Chaque année, à la saison sèche, l’hôpital Sainte Thérèse de Hinche se heurte au problème d’alimentation en eau. « Il nous faut parfois avoir recours au pompage dans la rivière pour trouver de l’eau de nettoyage », explique Estimphile EUSTACHE, administrateur de l’hôpital. A d’autres périodes de l’année, par contre, l’excès d’eau provoque des crues de la rivière qui endommagent le dispositif du Service National d’Eau Potable (SNEP). « Une panne du système équivaut souvent à trois voire quatre mois sans alimentation en eau », poursuit M. Eustache.
Pour que l’eau soit disponible en permanence, la MINUSTAH a financé un projet de renforcement du système hydraulique de l’hôpital, pour un montant de 772.000 gourdes.

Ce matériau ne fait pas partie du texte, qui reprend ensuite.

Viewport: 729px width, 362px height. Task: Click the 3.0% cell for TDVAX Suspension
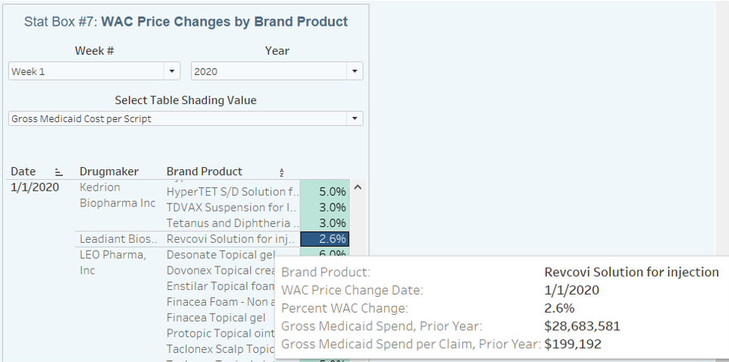(324, 208)
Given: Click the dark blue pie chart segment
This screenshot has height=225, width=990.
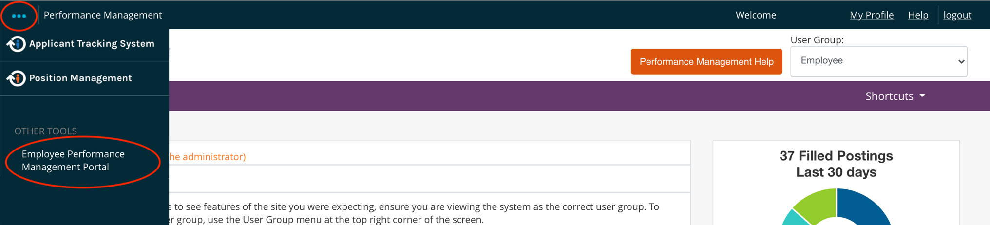Looking at the screenshot, I should (867, 207).
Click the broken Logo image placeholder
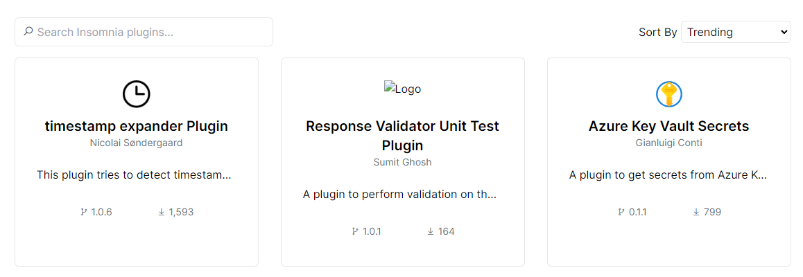 tap(402, 89)
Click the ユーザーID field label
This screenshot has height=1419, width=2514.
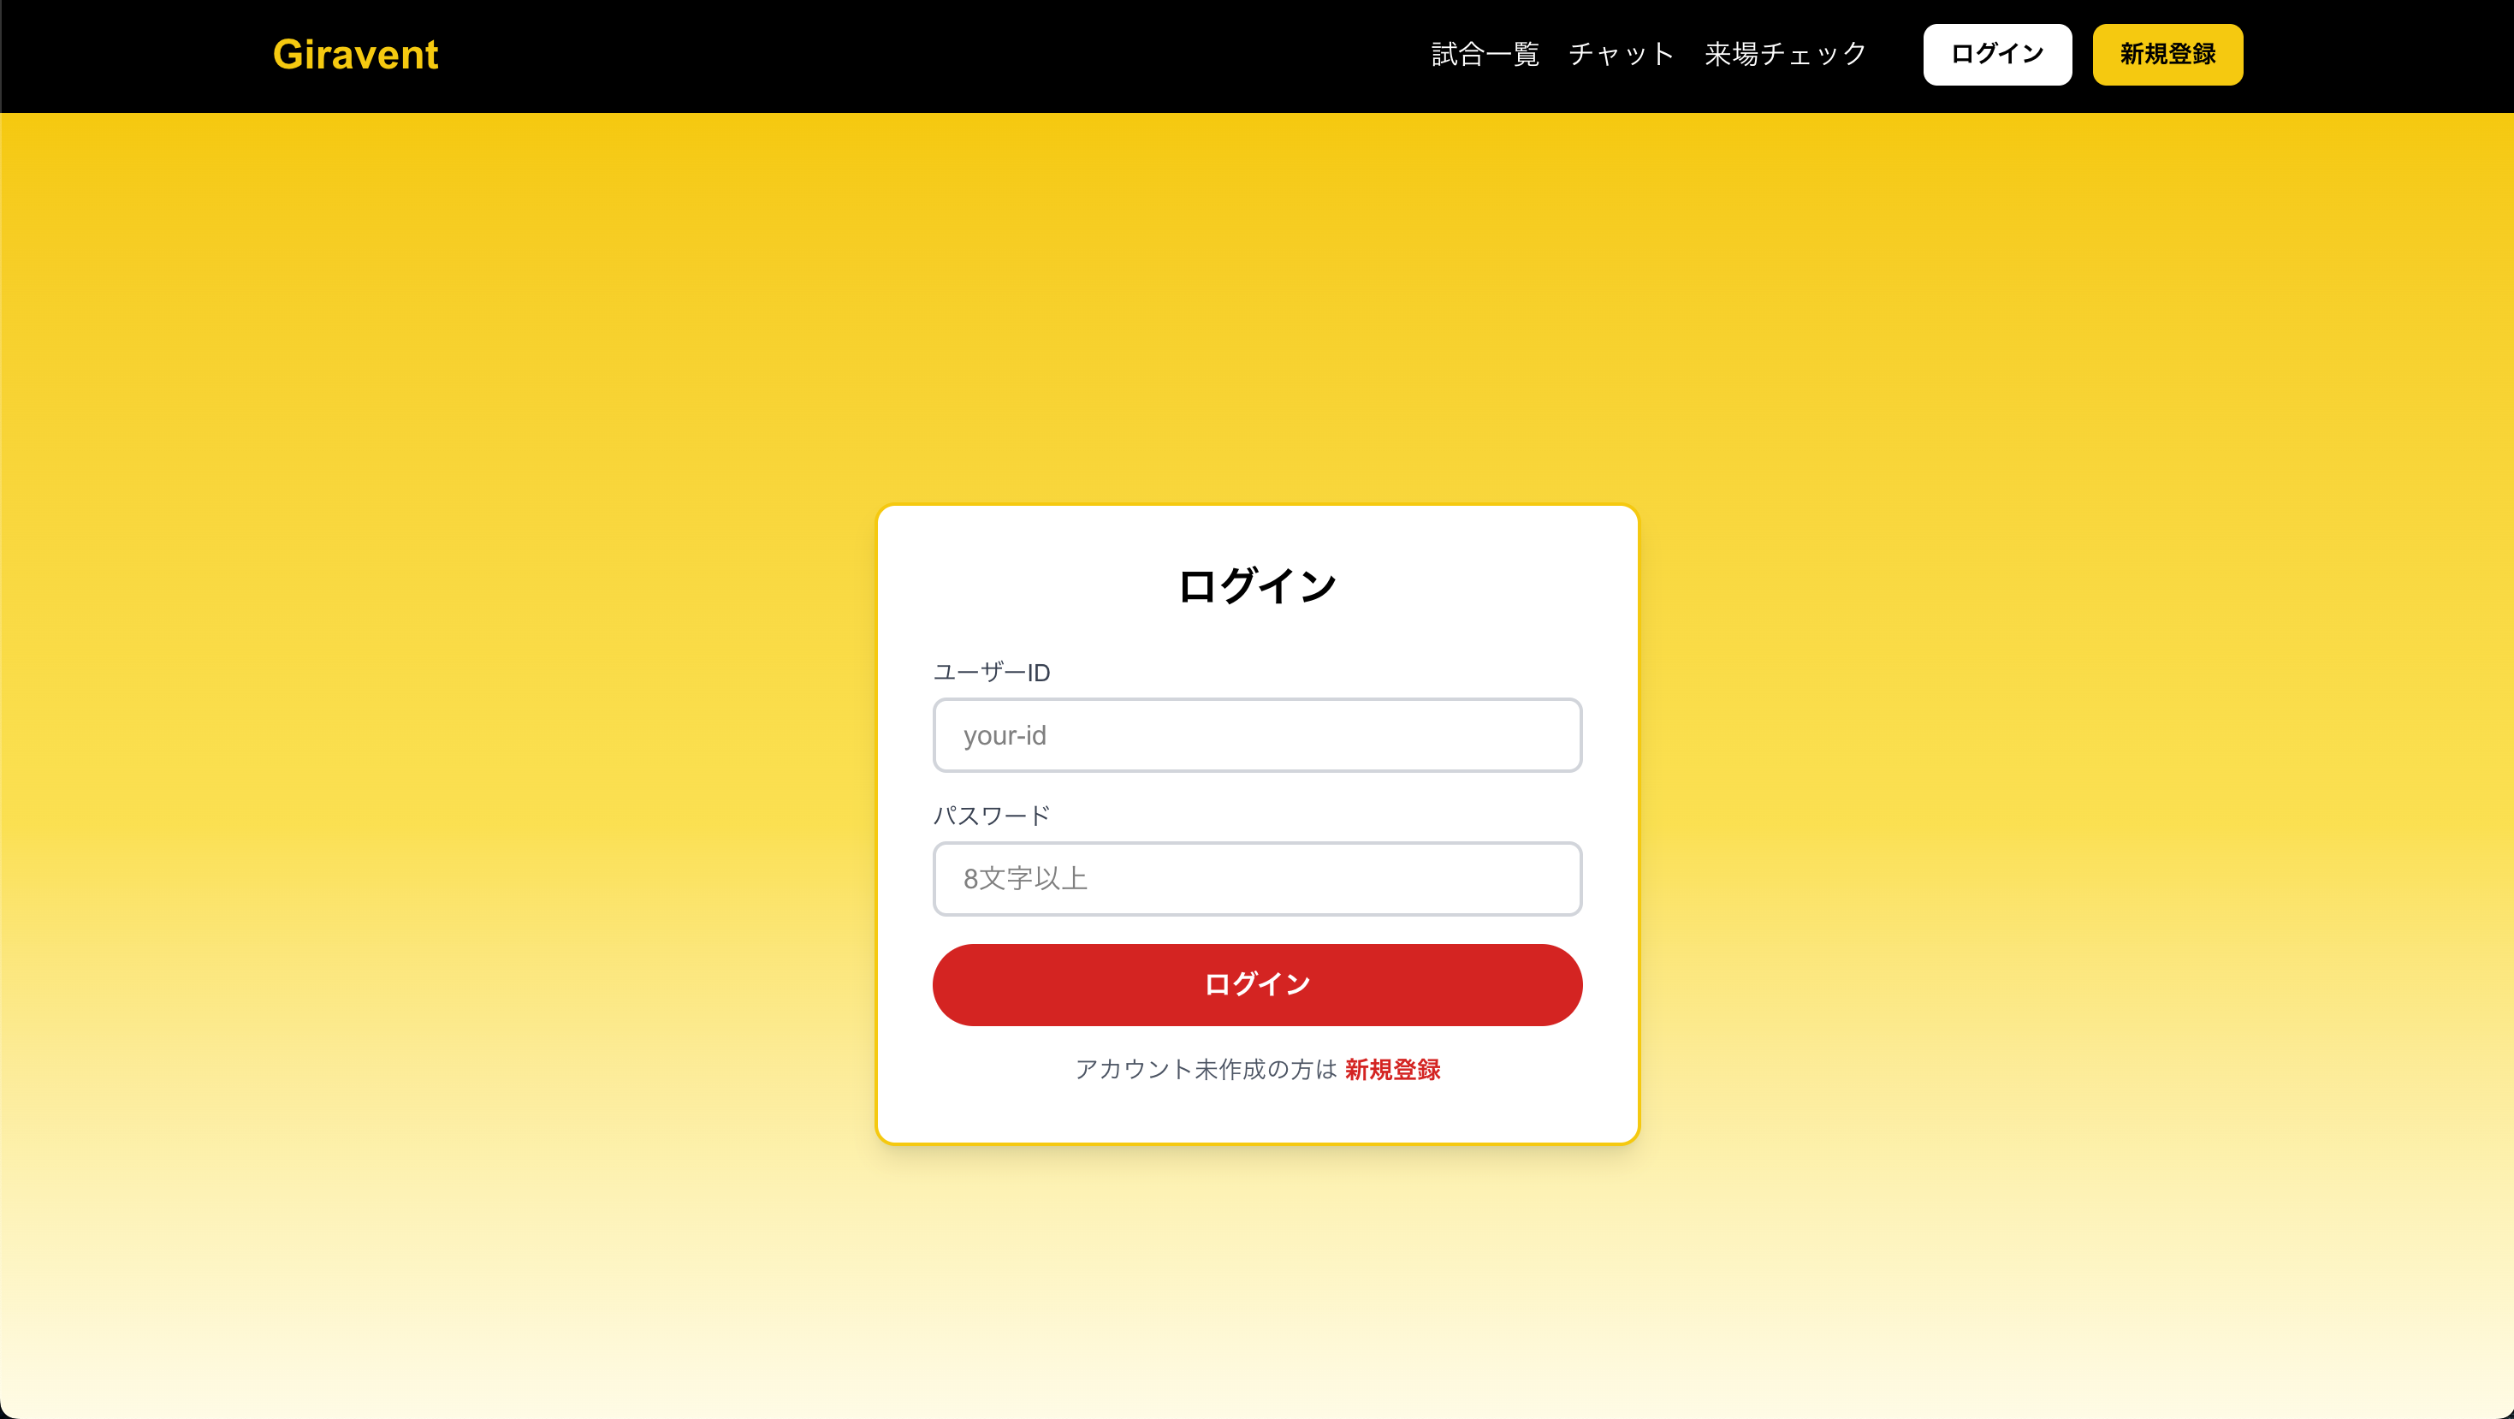point(992,672)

Ce projet est réalisé par la Coopération Technique Allemande (GTZ) « Deutsche Gesellschaft für Technische Zusammenarbeit ».

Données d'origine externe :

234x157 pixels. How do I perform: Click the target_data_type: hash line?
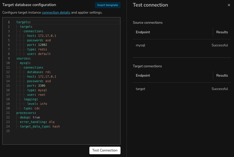(x=40, y=127)
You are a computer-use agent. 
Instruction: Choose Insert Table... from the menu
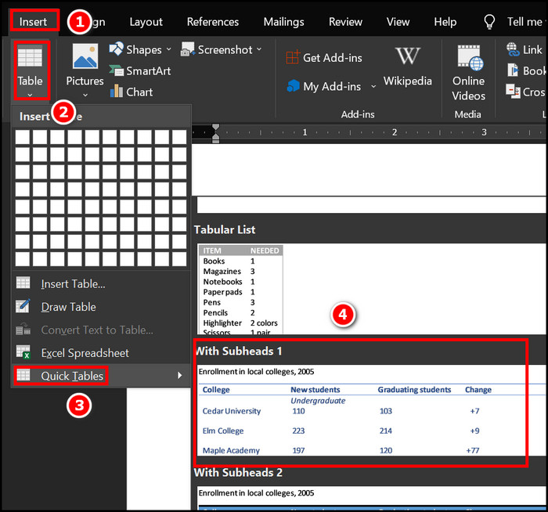click(x=72, y=284)
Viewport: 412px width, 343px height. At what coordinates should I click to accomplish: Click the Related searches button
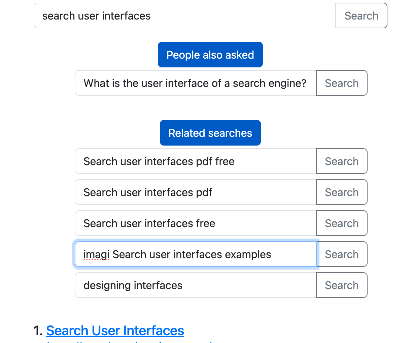pyautogui.click(x=210, y=133)
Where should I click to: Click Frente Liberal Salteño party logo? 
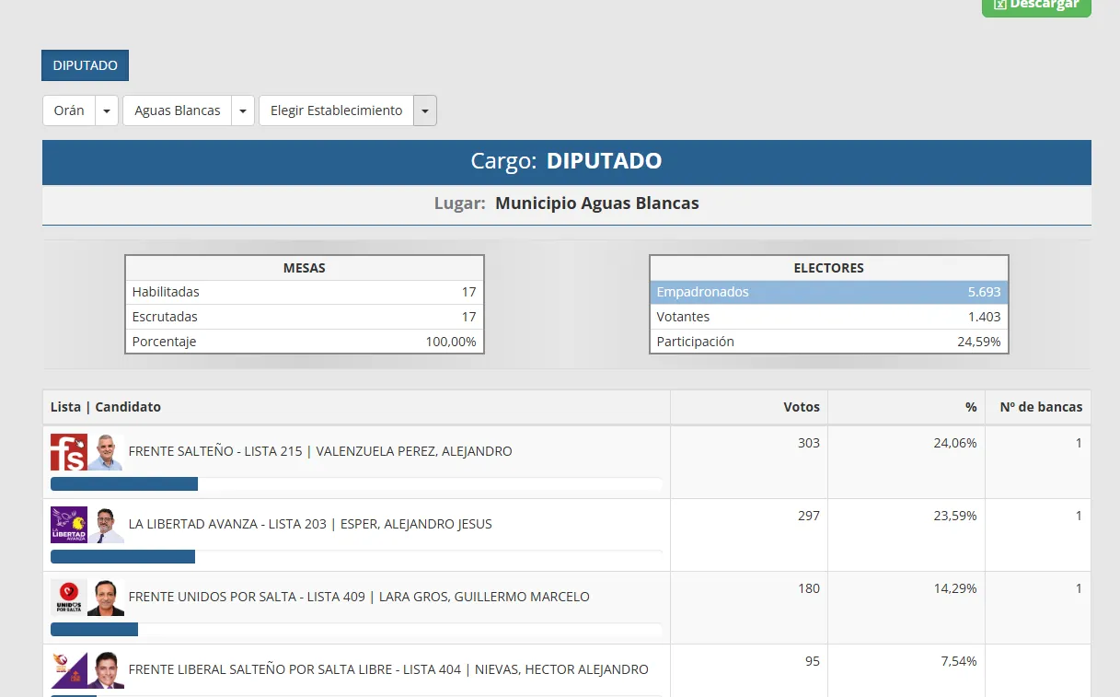pos(68,670)
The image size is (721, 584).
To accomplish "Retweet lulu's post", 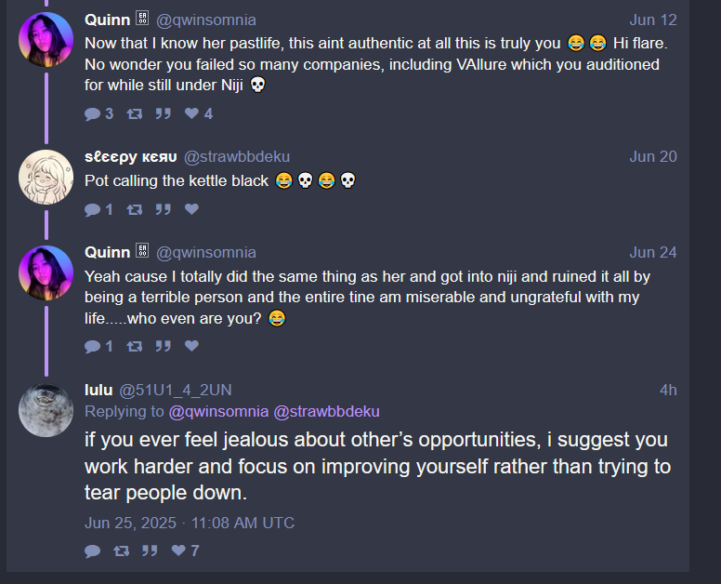I will [122, 551].
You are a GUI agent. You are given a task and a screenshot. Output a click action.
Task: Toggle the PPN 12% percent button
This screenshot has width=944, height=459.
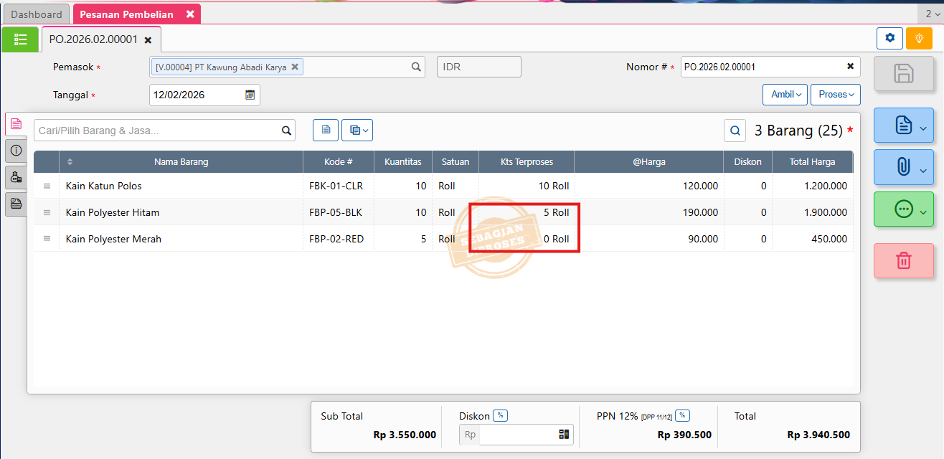[683, 415]
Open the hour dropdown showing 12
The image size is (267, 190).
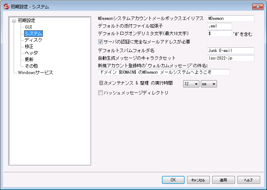(191, 84)
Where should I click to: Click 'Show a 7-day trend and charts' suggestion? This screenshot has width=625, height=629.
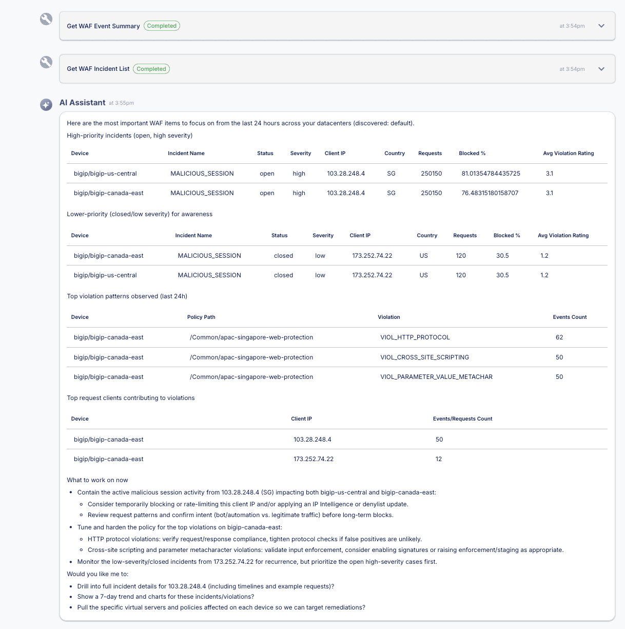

Il s’agit, concrètement, de permettre le stockage de l’eau en construisant un réservoir qui devrait recueillir non seulement l’eau des nappes phréatiques, grâce au forage d’un puits, mais également l’eau des pluies, avec l’installation d’un système de gouttières sur le toit de l’établissement.
Du fait de l’expansion de la population de la ville et la vétusté du système de distribution d’eau, les abonnés de Hinche ne sont alimentés que trois fois par semaine, pendant quelques heures, à un prix relativement élevé par rapport au pouvoir d’achat des foyers. Ce projet est le troisième en rapport avec l’eau que la MINUSTAH finance dans le chef lieu du département du Centre.
Sur les quelque 300 projets à impact rapide financés, depuis 2004, par la MINUSTAH à travers tous les départements du pays, 68 sont relatifs à l’eau pour un montant total de 621.784 USD.